- An analyst at the Carson Group thinks Intel is likely to be dropped from the Dow Jones.
- INTC shares are down 6% on Tuesday and 59% for the year.
- Intel is whispered to be considering a sale of its FPGA unit to Marvell.
- Intel stock makes up just 0.35% of the DJIA.
Intel (INTC) shares slid lower on the first day of trading this week after CEO Pat Gelsinger was said to be considering selling the former Altera unit that makes field programmable gate array (FPGA) chips.
INTC dipped some 6% on Tuesday morning, while chatter emerged about whether the Dow Jones Industrial Average (DJIA) might drop Intel from its index altogether. The Dow Jones index is sinking 1.1% midday on Tuesday after US manufacturing data showed contraction in August. This comes after the DJIA reached another all-time high last week. The NASDAQ is off a whopping 2.5% as well on Tuesday.
Intel stock news
News emerged on Monday that Intel is studying the possibility of sellings its FPGA unit, originally called Altera, that it acquired for $16.7 billion back in 2015. Offloading the high-margin unit would help the company improve its balance sheet immediately as it attempts to halt large losses stemming from its move into third-party chip fabrication.

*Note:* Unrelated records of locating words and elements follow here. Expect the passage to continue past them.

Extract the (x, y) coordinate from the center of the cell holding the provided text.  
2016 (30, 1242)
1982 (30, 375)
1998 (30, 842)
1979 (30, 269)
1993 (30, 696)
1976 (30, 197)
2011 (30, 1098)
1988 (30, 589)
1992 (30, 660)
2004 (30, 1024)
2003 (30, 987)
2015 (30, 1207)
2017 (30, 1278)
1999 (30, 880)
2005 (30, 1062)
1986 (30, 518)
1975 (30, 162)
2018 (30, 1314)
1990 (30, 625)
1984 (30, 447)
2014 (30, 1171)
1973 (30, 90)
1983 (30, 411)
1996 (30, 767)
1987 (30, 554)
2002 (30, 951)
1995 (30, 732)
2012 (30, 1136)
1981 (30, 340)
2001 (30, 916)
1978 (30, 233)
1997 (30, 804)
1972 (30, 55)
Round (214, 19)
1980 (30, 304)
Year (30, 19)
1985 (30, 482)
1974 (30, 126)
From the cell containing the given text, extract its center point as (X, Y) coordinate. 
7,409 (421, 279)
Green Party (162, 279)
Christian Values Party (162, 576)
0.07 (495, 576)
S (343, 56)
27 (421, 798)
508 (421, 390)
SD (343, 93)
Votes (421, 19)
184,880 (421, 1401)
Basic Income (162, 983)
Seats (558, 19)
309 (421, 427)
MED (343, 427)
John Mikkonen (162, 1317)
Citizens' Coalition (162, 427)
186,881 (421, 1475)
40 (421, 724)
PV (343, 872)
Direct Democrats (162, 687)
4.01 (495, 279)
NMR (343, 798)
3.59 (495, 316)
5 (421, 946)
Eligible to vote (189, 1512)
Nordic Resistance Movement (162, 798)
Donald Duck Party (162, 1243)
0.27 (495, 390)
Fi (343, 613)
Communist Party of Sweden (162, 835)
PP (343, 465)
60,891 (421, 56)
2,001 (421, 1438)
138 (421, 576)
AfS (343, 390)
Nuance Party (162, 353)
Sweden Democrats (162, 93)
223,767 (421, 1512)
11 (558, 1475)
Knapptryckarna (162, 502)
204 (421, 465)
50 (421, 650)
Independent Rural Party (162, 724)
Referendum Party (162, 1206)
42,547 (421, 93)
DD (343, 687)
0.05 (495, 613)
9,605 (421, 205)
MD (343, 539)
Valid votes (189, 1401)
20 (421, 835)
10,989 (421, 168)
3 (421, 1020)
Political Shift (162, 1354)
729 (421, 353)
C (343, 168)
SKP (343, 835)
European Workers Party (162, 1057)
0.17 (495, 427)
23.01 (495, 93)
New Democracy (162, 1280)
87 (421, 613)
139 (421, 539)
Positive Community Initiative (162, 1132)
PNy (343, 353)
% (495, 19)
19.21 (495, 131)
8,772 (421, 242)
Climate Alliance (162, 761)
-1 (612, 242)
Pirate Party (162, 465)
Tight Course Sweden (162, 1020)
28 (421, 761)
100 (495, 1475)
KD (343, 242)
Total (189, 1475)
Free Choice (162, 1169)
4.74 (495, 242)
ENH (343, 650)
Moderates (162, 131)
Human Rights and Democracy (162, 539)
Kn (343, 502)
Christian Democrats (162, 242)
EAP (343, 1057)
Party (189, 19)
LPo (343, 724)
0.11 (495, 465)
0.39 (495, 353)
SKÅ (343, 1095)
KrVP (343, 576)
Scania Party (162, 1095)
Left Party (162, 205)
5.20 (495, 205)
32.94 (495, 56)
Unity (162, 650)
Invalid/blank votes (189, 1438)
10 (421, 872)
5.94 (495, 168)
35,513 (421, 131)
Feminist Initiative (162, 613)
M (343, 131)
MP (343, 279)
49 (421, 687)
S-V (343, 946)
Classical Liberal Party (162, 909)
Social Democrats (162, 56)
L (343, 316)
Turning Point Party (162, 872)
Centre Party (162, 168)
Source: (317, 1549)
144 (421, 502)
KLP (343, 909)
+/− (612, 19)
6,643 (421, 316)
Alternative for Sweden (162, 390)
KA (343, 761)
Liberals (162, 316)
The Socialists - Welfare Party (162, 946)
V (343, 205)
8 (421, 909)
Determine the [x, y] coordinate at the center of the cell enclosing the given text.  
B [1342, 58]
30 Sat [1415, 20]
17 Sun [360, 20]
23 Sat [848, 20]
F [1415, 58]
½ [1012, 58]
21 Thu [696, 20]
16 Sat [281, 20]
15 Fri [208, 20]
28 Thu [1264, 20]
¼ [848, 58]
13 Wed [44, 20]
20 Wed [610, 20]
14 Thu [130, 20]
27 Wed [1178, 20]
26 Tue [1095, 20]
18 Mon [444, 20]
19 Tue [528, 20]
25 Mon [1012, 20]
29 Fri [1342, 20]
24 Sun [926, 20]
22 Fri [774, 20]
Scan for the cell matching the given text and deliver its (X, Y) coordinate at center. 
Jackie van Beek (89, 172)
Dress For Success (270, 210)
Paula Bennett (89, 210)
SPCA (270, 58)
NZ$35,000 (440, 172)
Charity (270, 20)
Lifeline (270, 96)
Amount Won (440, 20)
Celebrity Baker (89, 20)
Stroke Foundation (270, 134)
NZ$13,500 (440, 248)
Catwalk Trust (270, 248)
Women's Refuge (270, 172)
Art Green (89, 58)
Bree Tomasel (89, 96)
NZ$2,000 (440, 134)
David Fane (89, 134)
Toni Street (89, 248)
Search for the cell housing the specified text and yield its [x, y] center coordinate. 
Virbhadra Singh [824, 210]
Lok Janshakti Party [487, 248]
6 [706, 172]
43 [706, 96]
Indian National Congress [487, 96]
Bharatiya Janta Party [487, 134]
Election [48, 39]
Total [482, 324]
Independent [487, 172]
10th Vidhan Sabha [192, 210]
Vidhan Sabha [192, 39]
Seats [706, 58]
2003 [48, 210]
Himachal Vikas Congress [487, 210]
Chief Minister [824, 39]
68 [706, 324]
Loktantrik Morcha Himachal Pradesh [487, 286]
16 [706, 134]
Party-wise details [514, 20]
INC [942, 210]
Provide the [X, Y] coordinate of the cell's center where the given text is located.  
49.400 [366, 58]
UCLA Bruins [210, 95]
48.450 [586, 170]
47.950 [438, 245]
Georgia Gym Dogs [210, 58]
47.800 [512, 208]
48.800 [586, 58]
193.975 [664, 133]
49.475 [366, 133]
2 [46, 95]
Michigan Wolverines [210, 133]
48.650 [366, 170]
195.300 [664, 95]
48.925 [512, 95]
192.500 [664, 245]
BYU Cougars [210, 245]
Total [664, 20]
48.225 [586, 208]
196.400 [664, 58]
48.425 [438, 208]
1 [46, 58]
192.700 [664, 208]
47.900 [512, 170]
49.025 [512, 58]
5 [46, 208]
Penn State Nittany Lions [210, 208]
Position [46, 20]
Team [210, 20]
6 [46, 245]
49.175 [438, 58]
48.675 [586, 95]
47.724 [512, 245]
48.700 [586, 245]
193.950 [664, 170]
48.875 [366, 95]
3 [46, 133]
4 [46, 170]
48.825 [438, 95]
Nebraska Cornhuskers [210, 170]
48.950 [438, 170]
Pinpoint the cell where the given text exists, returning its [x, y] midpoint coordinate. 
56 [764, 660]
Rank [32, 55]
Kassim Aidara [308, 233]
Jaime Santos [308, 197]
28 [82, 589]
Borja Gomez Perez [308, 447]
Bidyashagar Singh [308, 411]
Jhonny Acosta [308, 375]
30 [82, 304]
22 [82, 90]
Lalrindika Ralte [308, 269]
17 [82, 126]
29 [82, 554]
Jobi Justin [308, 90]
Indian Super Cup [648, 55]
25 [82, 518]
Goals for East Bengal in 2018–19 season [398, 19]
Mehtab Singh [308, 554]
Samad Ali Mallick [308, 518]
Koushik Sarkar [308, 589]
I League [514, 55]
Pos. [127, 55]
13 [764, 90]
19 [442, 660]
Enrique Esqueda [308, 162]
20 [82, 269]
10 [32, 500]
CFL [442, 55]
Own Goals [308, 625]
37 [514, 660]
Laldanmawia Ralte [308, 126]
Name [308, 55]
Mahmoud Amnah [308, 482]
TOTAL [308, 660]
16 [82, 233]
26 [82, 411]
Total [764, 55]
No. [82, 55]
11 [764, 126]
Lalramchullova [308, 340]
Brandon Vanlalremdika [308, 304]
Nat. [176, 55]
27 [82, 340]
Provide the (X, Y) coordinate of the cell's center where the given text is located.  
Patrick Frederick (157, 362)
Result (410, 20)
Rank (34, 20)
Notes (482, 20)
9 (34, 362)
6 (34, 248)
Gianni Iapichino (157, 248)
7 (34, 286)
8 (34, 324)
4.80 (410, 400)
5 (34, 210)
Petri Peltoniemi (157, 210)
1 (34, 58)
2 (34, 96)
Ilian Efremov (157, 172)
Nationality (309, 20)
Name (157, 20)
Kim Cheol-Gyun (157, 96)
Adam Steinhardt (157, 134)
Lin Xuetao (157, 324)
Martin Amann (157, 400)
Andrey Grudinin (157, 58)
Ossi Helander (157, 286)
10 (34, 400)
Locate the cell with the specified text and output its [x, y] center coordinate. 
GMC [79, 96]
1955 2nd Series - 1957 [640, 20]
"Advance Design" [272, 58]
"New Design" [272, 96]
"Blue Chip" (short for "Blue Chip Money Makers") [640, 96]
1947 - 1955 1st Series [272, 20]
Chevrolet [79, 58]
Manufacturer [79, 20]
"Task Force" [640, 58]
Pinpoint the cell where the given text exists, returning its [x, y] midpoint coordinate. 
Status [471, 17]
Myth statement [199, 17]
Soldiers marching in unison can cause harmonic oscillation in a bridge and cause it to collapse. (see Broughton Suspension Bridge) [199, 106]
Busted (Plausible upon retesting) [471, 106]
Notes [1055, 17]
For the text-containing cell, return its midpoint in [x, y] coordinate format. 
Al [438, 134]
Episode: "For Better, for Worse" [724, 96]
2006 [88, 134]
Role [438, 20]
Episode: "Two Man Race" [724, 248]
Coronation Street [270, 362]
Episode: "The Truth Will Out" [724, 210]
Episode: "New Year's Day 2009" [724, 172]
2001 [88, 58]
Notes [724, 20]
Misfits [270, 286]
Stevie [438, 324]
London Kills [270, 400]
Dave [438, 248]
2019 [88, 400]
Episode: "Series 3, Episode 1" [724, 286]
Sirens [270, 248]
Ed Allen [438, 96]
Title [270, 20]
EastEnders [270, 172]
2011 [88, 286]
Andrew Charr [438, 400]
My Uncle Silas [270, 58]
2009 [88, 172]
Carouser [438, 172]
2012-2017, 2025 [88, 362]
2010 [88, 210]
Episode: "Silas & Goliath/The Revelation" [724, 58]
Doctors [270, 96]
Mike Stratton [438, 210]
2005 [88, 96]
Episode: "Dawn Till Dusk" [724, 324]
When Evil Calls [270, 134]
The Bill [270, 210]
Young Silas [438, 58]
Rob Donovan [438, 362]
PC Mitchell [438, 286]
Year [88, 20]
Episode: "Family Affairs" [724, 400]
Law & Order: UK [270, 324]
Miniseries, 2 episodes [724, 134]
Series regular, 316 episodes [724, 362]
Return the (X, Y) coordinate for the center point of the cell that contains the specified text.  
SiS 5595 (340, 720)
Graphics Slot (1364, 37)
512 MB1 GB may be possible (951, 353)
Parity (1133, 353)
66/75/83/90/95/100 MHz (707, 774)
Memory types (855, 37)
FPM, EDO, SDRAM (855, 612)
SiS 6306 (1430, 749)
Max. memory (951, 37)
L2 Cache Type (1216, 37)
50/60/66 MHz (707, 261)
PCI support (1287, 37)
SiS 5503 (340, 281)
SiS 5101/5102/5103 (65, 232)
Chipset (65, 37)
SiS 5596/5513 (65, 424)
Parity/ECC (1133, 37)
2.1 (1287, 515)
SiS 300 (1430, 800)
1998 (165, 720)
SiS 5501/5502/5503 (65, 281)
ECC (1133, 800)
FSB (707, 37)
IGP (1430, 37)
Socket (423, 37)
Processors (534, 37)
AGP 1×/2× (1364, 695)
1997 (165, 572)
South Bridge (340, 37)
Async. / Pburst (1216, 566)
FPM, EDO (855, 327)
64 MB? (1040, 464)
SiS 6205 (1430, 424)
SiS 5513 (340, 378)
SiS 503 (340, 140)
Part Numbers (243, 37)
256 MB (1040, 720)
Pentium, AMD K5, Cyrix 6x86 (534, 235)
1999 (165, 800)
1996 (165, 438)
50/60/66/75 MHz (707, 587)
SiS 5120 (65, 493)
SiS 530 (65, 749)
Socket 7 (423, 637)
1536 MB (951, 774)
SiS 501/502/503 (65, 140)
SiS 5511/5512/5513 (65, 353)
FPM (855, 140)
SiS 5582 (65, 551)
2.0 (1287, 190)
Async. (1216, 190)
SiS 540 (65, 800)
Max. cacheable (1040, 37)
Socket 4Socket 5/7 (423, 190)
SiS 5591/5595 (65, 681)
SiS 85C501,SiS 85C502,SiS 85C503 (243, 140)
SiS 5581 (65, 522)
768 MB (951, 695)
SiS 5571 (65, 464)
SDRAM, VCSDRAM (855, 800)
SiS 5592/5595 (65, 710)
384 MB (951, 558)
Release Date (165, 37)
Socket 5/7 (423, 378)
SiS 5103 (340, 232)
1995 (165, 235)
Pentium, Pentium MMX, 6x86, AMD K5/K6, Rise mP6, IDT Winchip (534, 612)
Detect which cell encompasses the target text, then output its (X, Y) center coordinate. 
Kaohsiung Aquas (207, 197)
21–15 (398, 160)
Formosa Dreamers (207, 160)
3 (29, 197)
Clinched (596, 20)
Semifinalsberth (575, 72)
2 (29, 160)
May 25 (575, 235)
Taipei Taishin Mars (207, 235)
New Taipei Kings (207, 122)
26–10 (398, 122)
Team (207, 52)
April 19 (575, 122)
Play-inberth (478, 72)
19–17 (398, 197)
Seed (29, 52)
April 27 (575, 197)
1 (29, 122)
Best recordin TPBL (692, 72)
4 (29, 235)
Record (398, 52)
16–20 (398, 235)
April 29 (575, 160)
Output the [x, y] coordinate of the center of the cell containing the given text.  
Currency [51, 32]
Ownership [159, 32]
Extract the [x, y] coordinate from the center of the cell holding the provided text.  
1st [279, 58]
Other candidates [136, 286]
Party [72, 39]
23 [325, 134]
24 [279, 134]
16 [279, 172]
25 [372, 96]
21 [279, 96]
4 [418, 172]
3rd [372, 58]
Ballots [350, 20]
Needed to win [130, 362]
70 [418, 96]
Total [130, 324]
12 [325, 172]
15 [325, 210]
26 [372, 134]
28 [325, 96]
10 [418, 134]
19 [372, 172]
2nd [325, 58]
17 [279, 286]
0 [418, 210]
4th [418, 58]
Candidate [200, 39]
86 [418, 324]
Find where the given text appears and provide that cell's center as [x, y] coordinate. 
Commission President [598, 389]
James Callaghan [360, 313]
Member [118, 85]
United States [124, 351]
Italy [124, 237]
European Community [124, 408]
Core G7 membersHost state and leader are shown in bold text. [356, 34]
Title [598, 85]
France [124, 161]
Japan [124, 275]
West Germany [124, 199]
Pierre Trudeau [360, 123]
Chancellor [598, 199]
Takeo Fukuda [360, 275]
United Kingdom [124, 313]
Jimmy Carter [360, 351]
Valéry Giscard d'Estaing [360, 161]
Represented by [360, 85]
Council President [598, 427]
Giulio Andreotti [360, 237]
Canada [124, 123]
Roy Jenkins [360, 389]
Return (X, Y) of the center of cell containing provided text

The rumor is that up-and-coming semiconductor firm Marvell Technology (MRVL) is the suspected buyer, and Raymond James analysts think the unit could fetch between $18 billion and $22 billion.
FPGA chips tend to be high gross margin products, says Raymond James, but revenue has been on a downward trajectory of late for the unit, and the analysts predict revenue will be $1.9 billion in 2025, about $1 billion behind 2023.
“[A]n outright sale looks viable and should significantly strengthen Intel’s balance sheet,” writes analyst Srini Pajjuri.
Despite considering slowing its entrance into the German semi market, Intel is partnering with a Japanese research institution to build a research laboratory for the study of EUV technology in chip design. Companies will pay a fee to access the experimental equipment at the center, which is expected to be up and running within five years.
Removed from Dow Jones index?
An analyst at the Carson Group is predicting that Intel will soon be kicked out of the Dow Jones index right as its 25th anniversary of inclusion is approaching.
“Intel being removed was likely a long time coming,” said Ryan Detrick, chief market strategist at the Carson Group.
INTC stock is down 59% year to date and has essentially been in a downtrend since hitting an all-time high in August 2000, although shares had recovered near that level in both 2020 and 2021. Intel entered the Dow Jones in November of 1999.
INTC now makes up about 0.35% of the Dow Jones, and Detrick said its uncertain outlook primes it for displacement. Similarly, Amazon (AMZN) replaced Walgreen Boots Alliance (WBA) in the index back in February when that drugstore chain fell on hard times.
Intel stock forecast
Intel stock is of course trading well below all the relevant moving averages on the weekly chart. The 26-week, 52-week and 104-week Simple Moving Averages (SMAs) are all resting between $30.90 and $36.45, while INTC loses another 6.7% midday on Tuesday to trade at $20.57.
Big losses, ending its dividend and cutting its workforce by 15% haven’t been enough to satisfy Wall Street. Near term support sits at $19.00, but at this point its hard to even be confident in that price level. This is the worst period for Intel in half a century or maybe ever.
Things may start to look up if INTC stock reclaims the $24.90 prior support level from February 2023. However, falling out the bottom of the DJIA is a recipe for disaster.